Los niños malcriados

De modo que, cuando se afea a Ana Obregón que se deje llevar por sus impulsos y haga algo que parece poco adecuado, debemos entender que resulta en cierta manera natural que ocurra. Podemos entender que una persona quiera llenar el vacío que le dejó perder un hijo a una edad temprana, o que quiera suplir su soledad con una nueva ilusión, o que quiera cumplir el deseo que le expresó el fallecido. Podemos entender sus motivaciones e incluso disculparlas, porque somos comprensivos con el dolor y los anhelos íntimos, e incluso podemos pensar que ha habido una mujer que ha estado dispuesta a cumplir su deseo a cambio de un precio, y lo ha hecho de forma legal.

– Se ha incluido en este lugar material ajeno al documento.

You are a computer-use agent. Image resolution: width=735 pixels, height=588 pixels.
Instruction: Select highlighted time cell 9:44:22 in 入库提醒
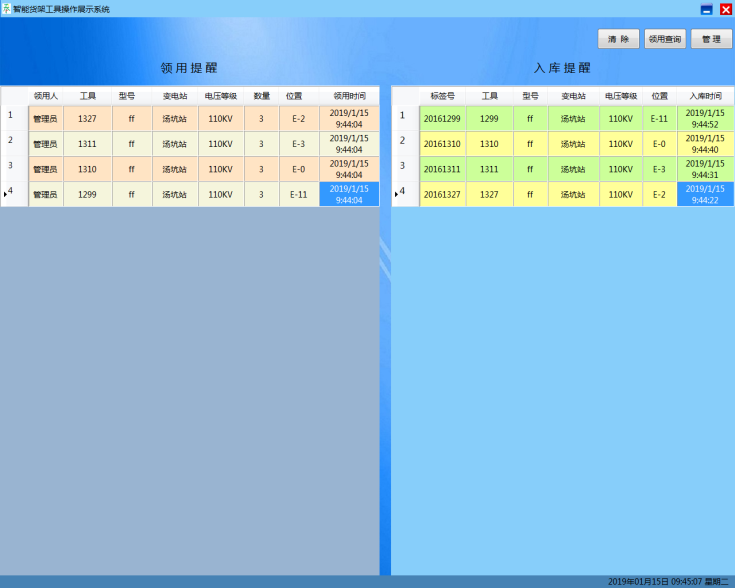click(x=705, y=194)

Pero el problema es otro: hemos criado una sociedad de poderosos que piensan que, si pueden, por qué no lo van a hacer. Que están en su derecho y que, si el mundo les ofrece esas posibilidades, lo suyo es aprovecharlas. Que las normas comunes son para los perdedores, que quienes son verdaderamente grandes lo son porque se las saltan. Que, si su yo interior les pide satisfacer sus deseos, lo normal es cumplirlos, máxime cuando las condiciones estructurales se lo autorizan. Pero eso no es una sociedad: es una guardería llena de niños malcriados.

Es curioso cómo afeamos las conductas individuales mientras disculpamos de continuo las estructurales. Es una actitud típica de sociedades en decadencia, encantadas de juzgar a los demás, dadas al cotilleo y a utilizar el moralismo para criticar, hacer burla e inventar chistes. Parece que nos encantan estos temas, ya que sirven para mirar por encima del hombro a los demás y sentirnos superiores. Sin embargo, si se eleva la mirada, y de lo que se trata es de abordar causas y consecuencias para poner límites a esas conductas que nos parecen reprochables, ya no nos hace tanta gracia. Nos parece aburrido, e incluso perturbador porque puede ser un ataque a la libertad individual.